Practical Recommendations

For iPhone:
- Best overall: LFM2.5 1.2B 4-bit — 60 TPS, 663 MB, good quality for a 1.2B model
- Smallest footprint: Qwen3 0.6B — 70 TPS, only 351 MB, best for memory-constrained scenarios
- Best consistency: Llama 3.2 1B — 58 TPS with tight variance, 713 MB

For iPad:
- Speed king: LFM2.5 1.2B 4-bit — 124 TPS, virtually no degradation with context length
- Best value: Llama 3.2 1B — 118 TPS, proven architecture, wide ecosystem support

IMHO skip the 6-bit unless you need it. The 21–27% decode speed penalty for LFM2.5 6-bit vs. 4-bit is substantial, and the TTFT is nearly identical. Unless you've measured a quality difference that matters for your use case, 4-bit is the better default.

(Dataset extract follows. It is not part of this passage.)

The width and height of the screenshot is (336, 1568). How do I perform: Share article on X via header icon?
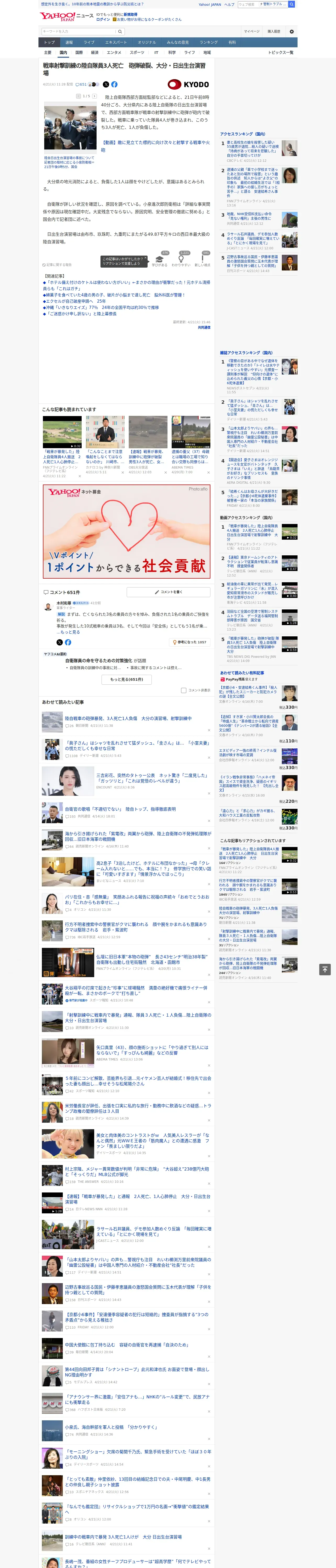pos(106,85)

Context length matters more on iPhone. iPad Pro maintains near-constant TPS as context grows. iPhone degrades significantly — lucky for you, Russet's UX meticulously plans around this.

Limitations and Caveats

Pure inference throughput. Real-world generation includes tokenizer overhead, stop-sequence matching, and UI rendering. Expect 10–15% lower effective TPS in production.
EOS ignored. I force generation to a fixed token count. In practice, models stop earlier — a response that would naturally be 50 tokens is measured at 128/256/512 tokens. This is intentional (it makes cross-model comparison fair) but means real-world generation completes faster wall-clock wise.
Single-turn only. I don't test multi-turn conversation with accumulated KV cache. Cache reuse across turns would improve TTFT but is a separate benchmark.
Quality not measured. TPS tells you nothing about output quality. A faster model that produces worse outputs isn't a better choice. We're benchmarking the engine, not the fuel. (Yes, I admit that analogy came from AI…)
iOS memory constraints. Models are limited to what fits within iOS jetsam limits (50ish% of 12 GB total). Larger models (Qwen3 4B, Llama 3.2 3B) couldn't fit and were excluded. Check out Russet for Mac to access the full set of models (warning: model availability also depends on device RAM).
Two devices. Both have 12 GB RAM. I can't isolate memory bandwidth from compute throughput differences between A19 Pro and M5. The speedup numbers reflect the combined effect.

Key Takeaways

LFM2.5 1.2B 4-bit is the best MLX model for mobile. Fastest on both devices, especially dominant on iPad where it hits 124 TPS with no context-length degradation.
iPad Pro M5 is 1.2x–2.2x faster than iPhone 17 Pro for on-device LLM inference, despite having the same 12 GB RAM. The gap is memory-bandwidth-driven and widens with context length.
Model architecture matters more than parameter count (for mobile). Gemma 3 1B is slower than Qwen3 0.6B despite being larger. LFM2.5 1.2B is faster than everything despite being one of the larger models.
4-bit quantization is the sweet spot for mobile. The 6-bit variant of LFM2.5 is 21–27% slower with negligible TTFT difference. Unless you've measured a quality gap, go 4-bit.
iPhone TPS degrades significantly with context length; iPad doesn't. On-device AI UX must be designed accordingly — aggressive context management matters more on iPhone.